══ Data for processing
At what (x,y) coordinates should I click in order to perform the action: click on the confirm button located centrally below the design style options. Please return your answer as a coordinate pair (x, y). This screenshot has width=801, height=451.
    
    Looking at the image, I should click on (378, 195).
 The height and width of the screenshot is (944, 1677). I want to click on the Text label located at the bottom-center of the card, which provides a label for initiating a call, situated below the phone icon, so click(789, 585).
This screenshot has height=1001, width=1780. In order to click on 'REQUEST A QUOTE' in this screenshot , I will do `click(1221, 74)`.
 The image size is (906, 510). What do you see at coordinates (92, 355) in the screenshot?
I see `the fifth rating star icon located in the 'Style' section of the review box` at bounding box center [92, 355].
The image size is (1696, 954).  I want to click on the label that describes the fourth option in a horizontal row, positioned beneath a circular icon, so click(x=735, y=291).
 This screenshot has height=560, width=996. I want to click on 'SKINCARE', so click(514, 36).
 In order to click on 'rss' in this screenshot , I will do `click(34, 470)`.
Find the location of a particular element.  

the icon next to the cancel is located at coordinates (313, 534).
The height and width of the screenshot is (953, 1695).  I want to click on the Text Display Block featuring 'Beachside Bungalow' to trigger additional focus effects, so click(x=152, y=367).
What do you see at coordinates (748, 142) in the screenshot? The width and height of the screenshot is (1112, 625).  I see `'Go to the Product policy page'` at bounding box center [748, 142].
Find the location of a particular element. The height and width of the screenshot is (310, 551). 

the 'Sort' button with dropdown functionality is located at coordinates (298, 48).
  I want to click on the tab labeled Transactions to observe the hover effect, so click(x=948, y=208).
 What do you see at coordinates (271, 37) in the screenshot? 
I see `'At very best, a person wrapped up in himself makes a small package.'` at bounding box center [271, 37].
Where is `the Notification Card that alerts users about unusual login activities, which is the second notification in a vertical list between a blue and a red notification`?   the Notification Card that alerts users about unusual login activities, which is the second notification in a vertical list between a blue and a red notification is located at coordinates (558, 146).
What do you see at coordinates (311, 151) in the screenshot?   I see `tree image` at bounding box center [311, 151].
════
Instructions to follow:
Rewrite the stretch from the line that contains "Find the location of a particular element. The" through the end of the material, changing every "screenshot" to "image" and leaving everything else the same.

Written answer:
Find the location of a particular element. The height and width of the image is (310, 551). 

the 'Sort' button with dropdown functionality is located at coordinates (298, 48).
  I want to click on the tab labeled Transactions to observe the hover effect, so click(x=948, y=208).
 What do you see at coordinates (271, 37) in the image? 
I see `'At very best, a person wrapped up in himself makes a small package.'` at bounding box center [271, 37].
Where is `the Notification Card that alerts users about unusual login activities, which is the second notification in a vertical list between a blue and a red notification`?   the Notification Card that alerts users about unusual login activities, which is the second notification in a vertical list between a blue and a red notification is located at coordinates (558, 146).
What do you see at coordinates (311, 151) in the image?   I see `tree image` at bounding box center [311, 151].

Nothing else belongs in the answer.